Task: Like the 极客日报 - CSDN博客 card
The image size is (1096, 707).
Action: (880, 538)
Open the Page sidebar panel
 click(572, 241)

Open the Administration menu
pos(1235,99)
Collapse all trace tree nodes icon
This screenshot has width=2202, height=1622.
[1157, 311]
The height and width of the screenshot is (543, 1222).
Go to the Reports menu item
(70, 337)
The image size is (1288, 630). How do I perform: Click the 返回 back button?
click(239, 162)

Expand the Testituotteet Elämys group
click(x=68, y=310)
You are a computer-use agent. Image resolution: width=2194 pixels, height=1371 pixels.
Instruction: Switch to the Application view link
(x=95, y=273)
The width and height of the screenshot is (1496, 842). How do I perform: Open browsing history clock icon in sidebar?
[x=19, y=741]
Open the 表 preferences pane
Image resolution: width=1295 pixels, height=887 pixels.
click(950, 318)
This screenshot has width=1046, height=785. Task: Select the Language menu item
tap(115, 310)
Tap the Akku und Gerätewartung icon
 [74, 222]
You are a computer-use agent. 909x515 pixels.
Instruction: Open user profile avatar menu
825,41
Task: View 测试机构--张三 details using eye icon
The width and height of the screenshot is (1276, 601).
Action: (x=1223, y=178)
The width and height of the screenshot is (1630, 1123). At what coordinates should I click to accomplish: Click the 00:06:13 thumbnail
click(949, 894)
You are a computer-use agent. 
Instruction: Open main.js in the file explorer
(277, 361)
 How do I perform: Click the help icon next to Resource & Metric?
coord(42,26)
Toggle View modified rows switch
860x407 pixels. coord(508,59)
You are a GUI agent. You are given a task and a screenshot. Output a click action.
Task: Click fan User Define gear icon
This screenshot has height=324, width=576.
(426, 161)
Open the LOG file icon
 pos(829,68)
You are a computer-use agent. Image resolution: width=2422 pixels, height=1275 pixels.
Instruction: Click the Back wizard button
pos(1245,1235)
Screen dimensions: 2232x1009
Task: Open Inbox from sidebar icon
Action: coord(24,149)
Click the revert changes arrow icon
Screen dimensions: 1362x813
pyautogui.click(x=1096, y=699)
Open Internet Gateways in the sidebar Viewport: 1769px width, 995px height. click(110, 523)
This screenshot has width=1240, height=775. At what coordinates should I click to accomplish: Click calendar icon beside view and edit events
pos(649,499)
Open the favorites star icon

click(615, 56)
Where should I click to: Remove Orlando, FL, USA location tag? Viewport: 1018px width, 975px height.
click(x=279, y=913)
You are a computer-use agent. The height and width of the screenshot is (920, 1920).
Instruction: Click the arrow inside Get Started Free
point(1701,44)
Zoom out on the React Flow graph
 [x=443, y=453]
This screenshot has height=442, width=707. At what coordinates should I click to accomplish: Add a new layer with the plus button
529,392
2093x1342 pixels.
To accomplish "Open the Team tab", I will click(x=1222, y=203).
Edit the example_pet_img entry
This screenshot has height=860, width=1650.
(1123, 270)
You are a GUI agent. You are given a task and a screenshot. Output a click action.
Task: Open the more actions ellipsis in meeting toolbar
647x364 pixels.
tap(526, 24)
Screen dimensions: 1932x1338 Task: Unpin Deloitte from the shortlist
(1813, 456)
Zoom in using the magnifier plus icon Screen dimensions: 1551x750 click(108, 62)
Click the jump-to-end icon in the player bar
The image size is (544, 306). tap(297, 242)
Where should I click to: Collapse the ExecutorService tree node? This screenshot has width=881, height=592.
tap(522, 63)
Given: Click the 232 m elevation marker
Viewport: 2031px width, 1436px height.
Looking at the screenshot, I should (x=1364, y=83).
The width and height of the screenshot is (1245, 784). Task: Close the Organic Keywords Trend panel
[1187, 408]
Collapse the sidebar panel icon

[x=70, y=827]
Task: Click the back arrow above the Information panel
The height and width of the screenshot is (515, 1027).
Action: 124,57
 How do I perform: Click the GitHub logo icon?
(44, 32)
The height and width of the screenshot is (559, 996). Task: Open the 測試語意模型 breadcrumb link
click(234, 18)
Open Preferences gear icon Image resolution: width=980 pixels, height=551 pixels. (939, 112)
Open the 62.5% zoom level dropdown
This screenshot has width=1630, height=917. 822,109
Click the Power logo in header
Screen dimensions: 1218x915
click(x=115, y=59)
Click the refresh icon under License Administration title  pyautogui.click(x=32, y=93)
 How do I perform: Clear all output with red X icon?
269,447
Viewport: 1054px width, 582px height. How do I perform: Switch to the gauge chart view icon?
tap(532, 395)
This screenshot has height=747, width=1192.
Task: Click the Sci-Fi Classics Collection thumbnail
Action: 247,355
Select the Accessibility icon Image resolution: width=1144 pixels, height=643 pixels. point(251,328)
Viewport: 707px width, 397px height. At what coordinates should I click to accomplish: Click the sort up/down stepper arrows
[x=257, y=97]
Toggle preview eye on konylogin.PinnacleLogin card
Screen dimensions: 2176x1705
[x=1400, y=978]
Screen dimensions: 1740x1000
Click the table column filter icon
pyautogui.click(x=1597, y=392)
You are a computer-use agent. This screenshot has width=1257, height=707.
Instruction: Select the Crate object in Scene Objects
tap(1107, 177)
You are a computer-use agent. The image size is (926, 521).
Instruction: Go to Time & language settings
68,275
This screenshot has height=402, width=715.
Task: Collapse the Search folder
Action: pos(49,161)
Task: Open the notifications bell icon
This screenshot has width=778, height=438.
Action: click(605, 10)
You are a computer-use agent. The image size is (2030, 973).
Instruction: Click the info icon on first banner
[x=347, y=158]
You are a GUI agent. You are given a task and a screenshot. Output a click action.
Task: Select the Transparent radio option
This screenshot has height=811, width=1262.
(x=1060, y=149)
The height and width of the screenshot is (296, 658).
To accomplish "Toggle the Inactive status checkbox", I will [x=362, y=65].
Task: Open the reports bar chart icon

*WHAT IS NEEDED*
From the records above, transcribe without alteration every line from the one with "Instruction: Click the Back wizard button" to the one with "Task: Click the back", inclusive.

*ANSWER TO THIS EXERCISE*
Instruction: Click the Back wizard button
pos(1245,1235)
Screen dimensions: 2232x1009
Task: Open Inbox from sidebar icon
Action: coord(24,149)
Click the revert changes arrow icon
Screen dimensions: 1362x813
pyautogui.click(x=1096, y=699)
Open Internet Gateways in the sidebar Viewport: 1769px width, 995px height. click(110, 523)
This screenshot has width=1240, height=775. At what coordinates should I click to accomplish: Click calendar icon beside view and edit events
pos(649,499)
Open the favorites star icon

click(615, 56)
Where should I click to: Remove Orlando, FL, USA location tag? Viewport: 1018px width, 975px height.
click(x=279, y=913)
You are a computer-use agent. The height and width of the screenshot is (920, 1920).
Instruction: Click the arrow inside Get Started Free
point(1701,44)
Zoom out on the React Flow graph
 [x=443, y=453]
This screenshot has height=442, width=707. At what coordinates should I click to accomplish: Add a new layer with the plus button
529,392
2093x1342 pixels.
To accomplish "Open the Team tab", I will click(x=1222, y=203).
Edit the example_pet_img entry
This screenshot has height=860, width=1650.
(1123, 270)
You are a GUI agent. You are given a task and a screenshot. Output a click action.
Task: Open the more actions ellipsis in meeting toolbar
647x364 pixels.
tap(526, 24)
Screen dimensions: 1932x1338 Task: Unpin Deloitte from the shortlist
(1813, 456)
Zoom in using the magnifier plus icon Screen dimensions: 1551x750 click(108, 62)
Click the jump-to-end icon in the player bar
The image size is (544, 306). tap(297, 242)
Where should I click to: Collapse the ExecutorService tree node? This screenshot has width=881, height=592.
tap(522, 63)
Given: Click the 232 m elevation marker
Viewport: 2031px width, 1436px height.
Looking at the screenshot, I should (x=1364, y=83).
The width and height of the screenshot is (1245, 784). Task: Close the Organic Keywords Trend panel
[1187, 408]
Collapse the sidebar panel icon

[x=70, y=827]
Task: Click the back arrow above the Information panel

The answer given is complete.